Data supplied Block Start

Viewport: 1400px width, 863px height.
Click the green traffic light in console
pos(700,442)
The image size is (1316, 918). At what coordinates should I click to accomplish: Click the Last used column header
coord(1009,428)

Data supplied Block End

Repeat the line containing "The image size" and all subsequent lines through the final line of the data, exactly and with no others.

The image size is (1316, 918). At what coordinates should I click to accomplish: Click the Last used column header
coord(1009,428)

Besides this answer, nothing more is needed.